Aside from prejudice towards magickers as well as corruption among authority figures, the novel also managed to explore themes of hero worship and how most heroes are only fallible and human. There’s a brilliant speech Uncle Albert makes near the middle of the book about how sometimes a hero is only made because a system failed to do its job in preventing a catastrophe from occurring. Even if the hero is applauded and the problem is fixed, nobody thinks about why it even happened in the first place. That is a difficult perspective to explain, but Kingfisher found a way to convey it without being too pessimistic.
If I really had to nitpick some things and find some elements to complain about, it would have to revolve around the current draft. I’ve noticed how Kingfisher has multiple moments where she switches between past tense and present tense. One minute, Mona is monologuing to herself (and the audience) about how her magical abilities are second-rate compared to the more widely experienced readers, like she is writing it in a journal, while the next it feels like we are following her thoughts directly in present tense.
Sometimes, I also feel like A Wizard’s Guide to Defensive Baking could have benefited from at least one more rewrite in certain sections throughout.
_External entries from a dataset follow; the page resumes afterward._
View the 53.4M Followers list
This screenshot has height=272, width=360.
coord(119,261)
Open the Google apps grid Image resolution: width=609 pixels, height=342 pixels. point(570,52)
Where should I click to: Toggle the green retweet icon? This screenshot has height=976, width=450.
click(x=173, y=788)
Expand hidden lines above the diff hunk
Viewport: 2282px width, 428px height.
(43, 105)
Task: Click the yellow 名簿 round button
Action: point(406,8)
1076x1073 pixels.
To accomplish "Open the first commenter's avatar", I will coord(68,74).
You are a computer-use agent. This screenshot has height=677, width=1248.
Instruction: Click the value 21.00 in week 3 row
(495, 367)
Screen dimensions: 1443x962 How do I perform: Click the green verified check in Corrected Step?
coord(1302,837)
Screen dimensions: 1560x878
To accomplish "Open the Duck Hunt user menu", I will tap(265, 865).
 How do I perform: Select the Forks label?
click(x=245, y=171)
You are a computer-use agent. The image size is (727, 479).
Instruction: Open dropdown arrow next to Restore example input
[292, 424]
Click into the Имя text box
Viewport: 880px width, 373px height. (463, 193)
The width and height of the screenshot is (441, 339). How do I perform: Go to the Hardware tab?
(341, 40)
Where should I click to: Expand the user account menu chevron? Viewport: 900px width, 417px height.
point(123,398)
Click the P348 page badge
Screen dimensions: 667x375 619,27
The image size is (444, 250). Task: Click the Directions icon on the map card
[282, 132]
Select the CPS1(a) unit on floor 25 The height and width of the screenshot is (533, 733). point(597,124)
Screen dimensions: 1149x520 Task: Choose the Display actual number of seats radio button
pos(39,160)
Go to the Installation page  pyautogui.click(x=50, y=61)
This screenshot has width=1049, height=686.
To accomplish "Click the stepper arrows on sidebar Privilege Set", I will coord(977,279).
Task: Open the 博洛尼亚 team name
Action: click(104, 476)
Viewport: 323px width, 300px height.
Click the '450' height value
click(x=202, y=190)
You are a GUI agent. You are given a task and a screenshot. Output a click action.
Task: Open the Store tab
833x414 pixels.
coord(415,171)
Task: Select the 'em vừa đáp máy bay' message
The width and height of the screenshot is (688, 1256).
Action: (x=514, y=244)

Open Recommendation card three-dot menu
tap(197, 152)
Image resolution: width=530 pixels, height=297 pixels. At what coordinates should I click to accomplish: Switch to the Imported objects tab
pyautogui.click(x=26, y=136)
Some scenes either go on too long, repeat statements we already know as the reader, or are left too vague. One such example for the latter is the fact I have almost no idea what Mona looks like, or even which hair color she has. Normally, I don’t mind it because too much description isn’t a good thing to have in a story, but it is distracting for some readers like me.
However, they are only small details compared to what an entertaining and fun read T. Kingfisher’s latest young adult novel entails. With a dash of Disney’s The Owl House and a pinch of Hayao Miyazaki, mixed together with an interesting fantasy setting with wholesome characters and an epic climax of bread magic in the final battle, A Wizard’s Guide to Defensive Baking will interest those who love to read as well as bake. I certainly feel hungry for more.